Continued from part 1…

So now we are ready for putting a version together in SSE2. I mentioned that we would look separately at the “floor” function, so lets start by looking at that.

**SSE2 Floor function**

In SSE2 there isn’t any instruction that can do float rounding. It has been added in SSE 4.1, but that is only available on a minority of computers.

The most obvious way is to do a float -> int -> float conversion. Unfortunately, if you look at the instruction timing of the “cvtps2dq” and “cvtdq2ps” it has a latency of up to 50 cycles on Pentium Netburst (P4) and AMD K8. That means you risk having to wait 100 cycles before the result is available. Intel Core 1 and newer have much better timing for these instructions, so in most cases it is not a huge problem.

But digging around on the internet, I found this rather nice trick, that uses the float point point trick, that will overflow 32 bit float to the point where all information below the single digits is rounded off.

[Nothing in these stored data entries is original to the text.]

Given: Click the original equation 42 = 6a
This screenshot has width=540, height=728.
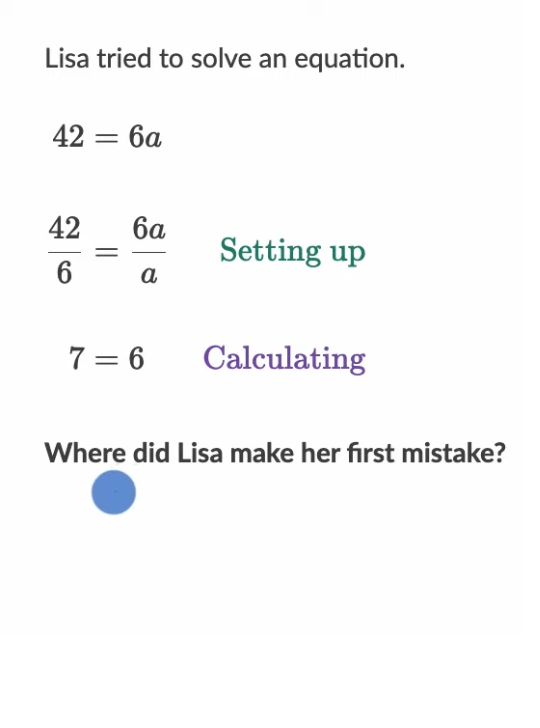Looking at the screenshot, I should 107,137.
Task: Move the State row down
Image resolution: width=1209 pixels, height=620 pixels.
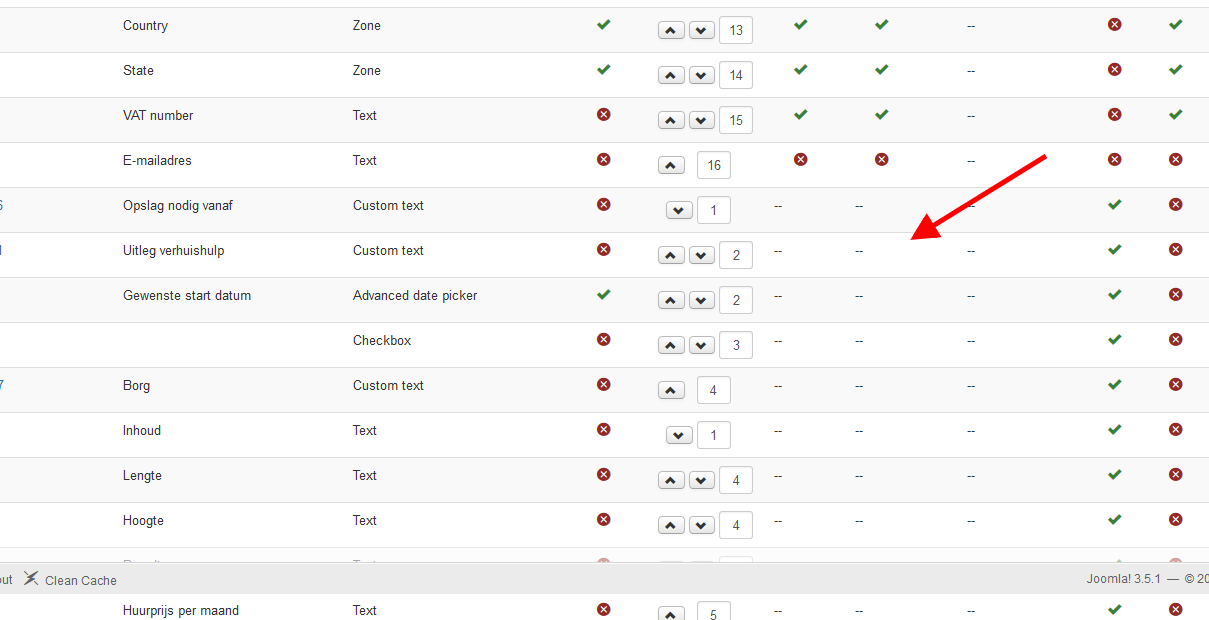Action: tap(702, 75)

static const float _two_to_23_ps[4] __attribute__ ((aligned (16))) = { 0x1.0p23f, 0x1.0p23f, 0x1.0p23f, 0x1.0p23f }; /* Floor for positive numbers */ static inline __m128 _mm_floor_positive_ps( __m128 v ) { __m128 two_to_23_ps = _mm_load_ps(_two_to_23_ps); return _mm_sub_ps( _mm_add_ps( v, two_to_23_ps ), two_to_23_ps ); }

What is does is pretty simple, it adds a “very large number” and subtracts it right away. In C terms it does this:

float output = (input+0x1.0p23f)-0x1.0p23f;

On Core 2, it has the same timing as a conversion, but it is considerably faster on older systems, assuming you can hide the cost of the load in other code. Do note, you can NOT use this trick in C, since x87 float float operation have greater internal precision. I have only tested this with positive numbers, I think it will have to be modified to work with negative ones too (masking out the sign and re-applying it).

Another this you will have to do, is to adjust the rounding mode. This is pretty simple using intrinsics though:

int _mm_rounding = _MM_GET_ROUNDING_MODE(); _MM_SET_ROUNDING_MODE(_MM_ROUND_TOWARD_ZERO); (... all processing code goes here...) _MM_SET_ROUNDING_MODE(_mm_rounding);

**Implementing the curve adjustment
**

So lets move on to the actual implementation of the algorithm described in the first part of this article. The first thing we need is a couple of constants:

static float _twofiftysix_ps[4] __attribute__ ((aligned (16))) = {255.9999f,255.9999f,255.9999f,255.9999f}; static float _ones_ps[4] __attribute__ ((aligned (16))) = {1.0f, 1.0f, 1.0f, 1.0f};

Here is the algorithm. Input and output is “__m128 v”, which contains 4 values to look up and are values between 0 and 1.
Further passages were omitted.